Of course, I agree with Jason.Z statements about taking carefully this kind of results, and the fact that a renderer can easily be built to switch transparently from a deferred context to an immediate context.

To respond to your initial question BenS1, It seems that hardware support for command list doesn't seems to change a lot (using a pre-prepared command list once and run it on an immediate context) compare to using the default Direct3D11 behavior.
[/quote]

Wow, great article! Thanks.

Its a shame that the results show that command lists aren't really a faster way of repeating the same drawing commands over and over for a single threaded renderer.

I suspect they have the potential to be faster if the driver developers had sufficient motivation to optimise this area of their code, especially if they optimised the command list when you call FinishCommandList.

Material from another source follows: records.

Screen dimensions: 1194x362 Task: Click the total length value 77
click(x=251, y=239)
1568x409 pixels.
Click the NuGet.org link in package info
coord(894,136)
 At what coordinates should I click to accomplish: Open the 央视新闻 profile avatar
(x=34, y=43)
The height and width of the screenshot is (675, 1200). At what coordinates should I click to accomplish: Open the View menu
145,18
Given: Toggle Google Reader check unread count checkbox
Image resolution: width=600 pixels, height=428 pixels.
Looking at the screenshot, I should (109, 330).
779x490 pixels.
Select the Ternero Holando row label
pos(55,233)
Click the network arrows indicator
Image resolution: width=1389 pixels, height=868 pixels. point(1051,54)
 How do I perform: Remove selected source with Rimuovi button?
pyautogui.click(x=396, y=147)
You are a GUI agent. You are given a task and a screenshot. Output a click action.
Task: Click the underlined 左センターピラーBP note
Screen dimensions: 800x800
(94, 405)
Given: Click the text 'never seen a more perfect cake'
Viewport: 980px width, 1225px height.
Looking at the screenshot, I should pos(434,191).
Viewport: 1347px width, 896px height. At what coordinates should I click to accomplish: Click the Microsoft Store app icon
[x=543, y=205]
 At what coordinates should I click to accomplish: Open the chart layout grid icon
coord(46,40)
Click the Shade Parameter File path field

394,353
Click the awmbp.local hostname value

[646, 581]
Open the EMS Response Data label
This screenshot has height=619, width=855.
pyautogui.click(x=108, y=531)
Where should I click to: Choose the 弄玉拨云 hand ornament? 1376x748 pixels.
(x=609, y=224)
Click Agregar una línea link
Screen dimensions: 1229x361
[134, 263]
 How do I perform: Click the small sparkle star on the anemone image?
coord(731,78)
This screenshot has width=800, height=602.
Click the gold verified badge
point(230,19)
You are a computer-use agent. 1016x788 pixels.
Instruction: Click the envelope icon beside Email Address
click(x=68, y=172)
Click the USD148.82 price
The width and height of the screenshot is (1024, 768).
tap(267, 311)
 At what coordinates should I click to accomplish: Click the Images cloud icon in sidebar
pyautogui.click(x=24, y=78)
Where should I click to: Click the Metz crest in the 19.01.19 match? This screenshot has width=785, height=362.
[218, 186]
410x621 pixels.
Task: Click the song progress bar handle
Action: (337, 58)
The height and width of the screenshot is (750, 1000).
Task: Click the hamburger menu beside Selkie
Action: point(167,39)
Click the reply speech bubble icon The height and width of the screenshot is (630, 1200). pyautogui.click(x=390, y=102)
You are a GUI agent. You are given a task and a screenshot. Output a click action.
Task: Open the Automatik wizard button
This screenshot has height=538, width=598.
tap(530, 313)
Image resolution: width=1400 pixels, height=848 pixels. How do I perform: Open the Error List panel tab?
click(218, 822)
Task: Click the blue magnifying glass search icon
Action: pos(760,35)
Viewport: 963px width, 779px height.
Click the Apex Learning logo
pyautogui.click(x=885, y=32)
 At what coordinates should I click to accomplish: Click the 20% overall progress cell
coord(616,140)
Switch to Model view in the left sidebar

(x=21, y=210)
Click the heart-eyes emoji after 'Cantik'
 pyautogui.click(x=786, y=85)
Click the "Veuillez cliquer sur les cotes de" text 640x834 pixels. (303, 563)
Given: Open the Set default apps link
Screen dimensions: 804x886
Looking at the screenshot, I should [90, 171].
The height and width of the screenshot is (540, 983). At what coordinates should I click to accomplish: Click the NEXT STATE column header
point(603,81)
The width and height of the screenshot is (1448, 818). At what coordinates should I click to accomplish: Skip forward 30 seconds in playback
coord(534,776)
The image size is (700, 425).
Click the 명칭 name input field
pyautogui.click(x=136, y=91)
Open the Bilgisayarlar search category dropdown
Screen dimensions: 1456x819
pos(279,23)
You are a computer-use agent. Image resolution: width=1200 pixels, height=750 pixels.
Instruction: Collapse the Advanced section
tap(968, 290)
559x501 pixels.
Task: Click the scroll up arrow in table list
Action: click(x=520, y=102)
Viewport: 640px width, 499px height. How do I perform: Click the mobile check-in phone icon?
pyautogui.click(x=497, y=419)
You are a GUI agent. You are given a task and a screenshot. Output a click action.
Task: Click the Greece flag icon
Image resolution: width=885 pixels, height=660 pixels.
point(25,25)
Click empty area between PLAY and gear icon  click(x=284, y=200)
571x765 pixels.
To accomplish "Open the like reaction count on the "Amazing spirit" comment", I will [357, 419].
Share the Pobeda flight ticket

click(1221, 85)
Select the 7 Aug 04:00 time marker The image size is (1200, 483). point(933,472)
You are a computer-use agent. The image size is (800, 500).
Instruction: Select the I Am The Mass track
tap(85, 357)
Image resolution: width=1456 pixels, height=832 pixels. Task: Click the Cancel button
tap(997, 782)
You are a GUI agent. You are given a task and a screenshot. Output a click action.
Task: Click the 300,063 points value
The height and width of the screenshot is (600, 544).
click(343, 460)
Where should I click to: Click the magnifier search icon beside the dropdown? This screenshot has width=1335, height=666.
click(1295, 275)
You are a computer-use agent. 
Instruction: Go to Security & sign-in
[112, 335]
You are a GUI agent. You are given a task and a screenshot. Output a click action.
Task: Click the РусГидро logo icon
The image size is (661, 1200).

I guess the problem is that the driver has no idea if you're only going to use the command list once and throw it away (In which case the act of optimising the command list may cost more than the potential gains), if if you're going to create the comand list once and execute it many times (In which case optimisng the list may be beneficial).

I guess we'd need a tweak to the API so that you can either pass in a boolean to FinishCommandList to tell the driver whether the command list should be optimised or not, or maybe there could be a separate explicit OptimizeCommandList method.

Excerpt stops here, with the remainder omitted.